• [MATERIAL PROVIDED]:
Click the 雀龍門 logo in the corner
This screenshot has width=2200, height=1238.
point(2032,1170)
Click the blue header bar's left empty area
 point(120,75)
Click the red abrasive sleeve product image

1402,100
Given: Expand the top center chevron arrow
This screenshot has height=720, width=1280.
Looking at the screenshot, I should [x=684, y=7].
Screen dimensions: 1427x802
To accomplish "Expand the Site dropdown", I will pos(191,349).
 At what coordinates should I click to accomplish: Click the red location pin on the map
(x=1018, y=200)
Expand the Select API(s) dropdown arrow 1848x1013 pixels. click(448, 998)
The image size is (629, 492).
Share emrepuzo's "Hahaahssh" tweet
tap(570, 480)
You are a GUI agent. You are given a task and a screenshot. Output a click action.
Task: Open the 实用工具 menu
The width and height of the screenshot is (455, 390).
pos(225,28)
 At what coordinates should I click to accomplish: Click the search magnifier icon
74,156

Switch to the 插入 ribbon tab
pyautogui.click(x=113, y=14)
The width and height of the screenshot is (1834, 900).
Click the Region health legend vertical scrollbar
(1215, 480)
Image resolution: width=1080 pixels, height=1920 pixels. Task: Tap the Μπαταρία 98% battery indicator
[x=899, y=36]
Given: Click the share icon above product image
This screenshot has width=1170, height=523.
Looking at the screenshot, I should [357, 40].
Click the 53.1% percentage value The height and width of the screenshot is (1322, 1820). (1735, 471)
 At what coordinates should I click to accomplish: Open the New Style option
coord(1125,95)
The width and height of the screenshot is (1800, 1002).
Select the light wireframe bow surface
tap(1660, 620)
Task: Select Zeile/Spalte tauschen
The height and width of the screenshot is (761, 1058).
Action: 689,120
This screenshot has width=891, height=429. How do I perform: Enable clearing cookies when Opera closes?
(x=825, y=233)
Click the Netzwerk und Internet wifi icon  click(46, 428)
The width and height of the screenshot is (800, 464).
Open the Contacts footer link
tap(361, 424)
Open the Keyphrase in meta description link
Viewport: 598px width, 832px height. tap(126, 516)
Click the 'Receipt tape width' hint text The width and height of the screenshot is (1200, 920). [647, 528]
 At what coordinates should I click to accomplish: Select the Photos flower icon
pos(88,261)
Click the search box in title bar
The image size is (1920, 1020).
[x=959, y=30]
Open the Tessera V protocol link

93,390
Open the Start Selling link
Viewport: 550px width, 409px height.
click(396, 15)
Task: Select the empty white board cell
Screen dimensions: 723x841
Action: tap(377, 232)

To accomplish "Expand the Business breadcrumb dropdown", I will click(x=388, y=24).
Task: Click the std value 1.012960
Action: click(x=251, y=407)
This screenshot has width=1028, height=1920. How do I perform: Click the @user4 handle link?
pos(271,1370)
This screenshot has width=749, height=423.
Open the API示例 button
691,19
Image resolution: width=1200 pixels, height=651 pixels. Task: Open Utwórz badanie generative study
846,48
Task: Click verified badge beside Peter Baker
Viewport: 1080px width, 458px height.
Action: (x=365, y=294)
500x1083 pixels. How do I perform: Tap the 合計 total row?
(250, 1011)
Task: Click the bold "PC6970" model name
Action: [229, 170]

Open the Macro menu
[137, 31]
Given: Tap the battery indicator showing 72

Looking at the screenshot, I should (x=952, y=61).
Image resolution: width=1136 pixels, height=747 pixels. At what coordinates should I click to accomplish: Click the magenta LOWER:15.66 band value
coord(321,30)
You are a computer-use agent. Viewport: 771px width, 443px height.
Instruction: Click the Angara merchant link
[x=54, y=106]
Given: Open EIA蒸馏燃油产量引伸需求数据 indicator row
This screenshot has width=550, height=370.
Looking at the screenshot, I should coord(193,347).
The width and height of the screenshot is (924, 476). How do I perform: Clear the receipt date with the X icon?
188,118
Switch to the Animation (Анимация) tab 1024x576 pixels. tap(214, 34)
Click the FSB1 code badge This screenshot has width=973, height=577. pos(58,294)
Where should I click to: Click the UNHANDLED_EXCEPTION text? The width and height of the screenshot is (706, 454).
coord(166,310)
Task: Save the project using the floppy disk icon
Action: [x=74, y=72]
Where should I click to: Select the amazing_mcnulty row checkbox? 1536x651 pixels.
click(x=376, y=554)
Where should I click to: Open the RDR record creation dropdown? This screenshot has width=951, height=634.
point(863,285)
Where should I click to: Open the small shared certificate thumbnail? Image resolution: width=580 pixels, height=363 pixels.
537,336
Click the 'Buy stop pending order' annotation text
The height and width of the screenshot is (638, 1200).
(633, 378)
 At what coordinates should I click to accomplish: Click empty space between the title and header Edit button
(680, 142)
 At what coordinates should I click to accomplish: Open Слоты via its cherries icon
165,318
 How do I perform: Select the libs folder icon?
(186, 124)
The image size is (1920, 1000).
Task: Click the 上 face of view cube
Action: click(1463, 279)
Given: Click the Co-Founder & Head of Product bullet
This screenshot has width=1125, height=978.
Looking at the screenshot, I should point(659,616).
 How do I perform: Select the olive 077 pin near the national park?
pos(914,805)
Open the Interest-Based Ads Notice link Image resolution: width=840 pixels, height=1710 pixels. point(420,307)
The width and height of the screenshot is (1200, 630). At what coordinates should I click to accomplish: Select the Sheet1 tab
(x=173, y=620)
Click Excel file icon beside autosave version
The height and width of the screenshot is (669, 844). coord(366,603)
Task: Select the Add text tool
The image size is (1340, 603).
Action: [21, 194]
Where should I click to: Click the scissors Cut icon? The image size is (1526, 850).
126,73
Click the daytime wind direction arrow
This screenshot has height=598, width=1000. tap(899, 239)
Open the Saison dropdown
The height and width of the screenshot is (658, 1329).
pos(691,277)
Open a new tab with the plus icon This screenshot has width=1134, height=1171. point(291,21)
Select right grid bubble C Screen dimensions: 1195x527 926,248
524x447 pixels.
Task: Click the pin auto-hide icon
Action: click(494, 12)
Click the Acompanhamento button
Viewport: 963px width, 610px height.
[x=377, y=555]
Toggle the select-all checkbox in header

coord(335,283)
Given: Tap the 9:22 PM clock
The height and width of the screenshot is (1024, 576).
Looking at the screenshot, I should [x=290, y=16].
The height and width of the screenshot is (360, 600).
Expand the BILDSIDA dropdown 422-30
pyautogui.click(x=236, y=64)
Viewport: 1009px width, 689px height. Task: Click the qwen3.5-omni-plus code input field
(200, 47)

• [WHAT IS EXPECTED]: Each entry is to be given again, exactly as it stands.

• [RESPONSE TO THIS TASK]:
Click the 雀龍門 logo in the corner
This screenshot has width=2200, height=1238.
point(2032,1170)
Click the blue header bar's left empty area
 point(120,75)
Click the red abrasive sleeve product image

1402,100
Given: Expand the top center chevron arrow
This screenshot has height=720, width=1280.
Looking at the screenshot, I should [x=684, y=7].
Screen dimensions: 1427x802
To accomplish "Expand the Site dropdown", I will pos(191,349).
 At what coordinates should I click to accomplish: Click the red location pin on the map
(x=1018, y=200)
Expand the Select API(s) dropdown arrow 1848x1013 pixels. click(448, 998)
The image size is (629, 492).
Share emrepuzo's "Hahaahssh" tweet
tap(570, 480)
You are a GUI agent. You are given a task and a screenshot. Output a click action.
Task: Open the 实用工具 menu
The width and height of the screenshot is (455, 390).
pos(225,28)
 At what coordinates should I click to accomplish: Click the search magnifier icon
74,156

Switch to the 插入 ribbon tab
pyautogui.click(x=113, y=14)
The width and height of the screenshot is (1834, 900).
Click the Region health legend vertical scrollbar
(1215, 480)
Image resolution: width=1080 pixels, height=1920 pixels. Task: Tap the Μπαταρία 98% battery indicator
[x=899, y=36]
Given: Click the share icon above product image
This screenshot has width=1170, height=523.
Looking at the screenshot, I should [357, 40].
Click the 53.1% percentage value The height and width of the screenshot is (1322, 1820). (1735, 471)
 At what coordinates should I click to accomplish: Open the New Style option
coord(1125,95)
The width and height of the screenshot is (1800, 1002).
Select the light wireframe bow surface
tap(1660, 620)
Task: Select Zeile/Spalte tauschen
The height and width of the screenshot is (761, 1058).
Action: 689,120
This screenshot has width=891, height=429. How do I perform: Enable clearing cookies when Opera closes?
(x=825, y=233)
Click the Netzwerk und Internet wifi icon  click(46, 428)
The width and height of the screenshot is (800, 464).
Open the Contacts footer link
tap(361, 424)
Open the Keyphrase in meta description link
Viewport: 598px width, 832px height. tap(126, 516)
Click the 'Receipt tape width' hint text The width and height of the screenshot is (1200, 920). [647, 528]
 At what coordinates should I click to accomplish: Select the Photos flower icon
pos(88,261)
Click the search box in title bar
The image size is (1920, 1020).
[x=959, y=30]
Open the Tessera V protocol link

93,390
Open the Start Selling link
Viewport: 550px width, 409px height.
click(396, 15)
Task: Select the empty white board cell
Screen dimensions: 723x841
Action: tap(377, 232)

To accomplish "Expand the Business breadcrumb dropdown", I will click(x=388, y=24).
Task: Click the std value 1.012960
Action: click(x=251, y=407)
This screenshot has width=1028, height=1920. How do I perform: Click the @user4 handle link?
pos(271,1370)
This screenshot has width=749, height=423.
Open the API示例 button
691,19
Image resolution: width=1200 pixels, height=651 pixels. Task: Open Utwórz badanie generative study
846,48
Task: Click verified badge beside Peter Baker
Viewport: 1080px width, 458px height.
Action: (x=365, y=294)
500x1083 pixels. How do I perform: Tap the 合計 total row?
(250, 1011)
Task: Click the bold "PC6970" model name
Action: [229, 170]

Open the Macro menu
[137, 31]
Given: Tap the battery indicator showing 72

Looking at the screenshot, I should (x=952, y=61).
Image resolution: width=1136 pixels, height=747 pixels. At what coordinates should I click to accomplish: Click the magenta LOWER:15.66 band value
coord(321,30)
You are a computer-use agent. Viewport: 771px width, 443px height.
Instruction: Click the Angara merchant link
[x=54, y=106]
Given: Open EIA蒸馏燃油产量引伸需求数据 indicator row
This screenshot has width=550, height=370.
Looking at the screenshot, I should coord(193,347).
The width and height of the screenshot is (924, 476). How do I perform: Clear the receipt date with the X icon?
188,118
Switch to the Animation (Анимация) tab 1024x576 pixels. tap(214, 34)
Click the FSB1 code badge This screenshot has width=973, height=577. pos(58,294)
Where should I click to: Click the UNHANDLED_EXCEPTION text? The width and height of the screenshot is (706, 454).
coord(166,310)
Task: Save the project using the floppy disk icon
Action: [x=74, y=72]
Where should I click to: Select the amazing_mcnulty row checkbox? 1536x651 pixels.
click(x=376, y=554)
Where should I click to: Open the RDR record creation dropdown? This screenshot has width=951, height=634.
point(863,285)
Where should I click to: Open the small shared certificate thumbnail? Image resolution: width=580 pixels, height=363 pixels.
537,336
Click the 'Buy stop pending order' annotation text
The height and width of the screenshot is (638, 1200).
(633, 378)
 At what coordinates should I click to accomplish: Click empty space between the title and header Edit button
(680, 142)
 At what coordinates should I click to accomplish: Open Слоты via its cherries icon
165,318
 How do I perform: Select the libs folder icon?
(186, 124)
The image size is (1920, 1000).
Task: Click the 上 face of view cube
Action: click(1463, 279)
Given: Click the Co-Founder & Head of Product bullet
This screenshot has width=1125, height=978.
Looking at the screenshot, I should point(659,616).
 How do I perform: Select the olive 077 pin near the national park?
pos(914,805)
Open the Interest-Based Ads Notice link Image resolution: width=840 pixels, height=1710 pixels. point(420,307)
The width and height of the screenshot is (1200, 630). At what coordinates should I click to accomplish: Select the Sheet1 tab
(x=173, y=620)
Click Excel file icon beside autosave version
The height and width of the screenshot is (669, 844). coord(366,603)
Task: Select the Add text tool
The image size is (1340, 603).
Action: [21, 194]
Where should I click to: Click the scissors Cut icon? The image size is (1526, 850).
126,73
Click the daytime wind direction arrow
This screenshot has height=598, width=1000. tap(899, 239)
Open the Saison dropdown
The height and width of the screenshot is (658, 1329).
pos(691,277)
Open a new tab with the plus icon This screenshot has width=1134, height=1171. point(291,21)
Select right grid bubble C Screen dimensions: 1195x527 926,248
524x447 pixels.
Task: Click the pin auto-hide icon
Action: click(494, 12)
Click the Acompanhamento button
Viewport: 963px width, 610px height.
[x=377, y=555]
Toggle the select-all checkbox in header

coord(335,283)
Given: Tap the 9:22 PM clock
The height and width of the screenshot is (1024, 576).
Looking at the screenshot, I should [x=290, y=16].
The height and width of the screenshot is (360, 600).
Expand the BILDSIDA dropdown 422-30
pyautogui.click(x=236, y=64)
Viewport: 1009px width, 689px height. Task: Click the qwen3.5-omni-plus code input field
(200, 47)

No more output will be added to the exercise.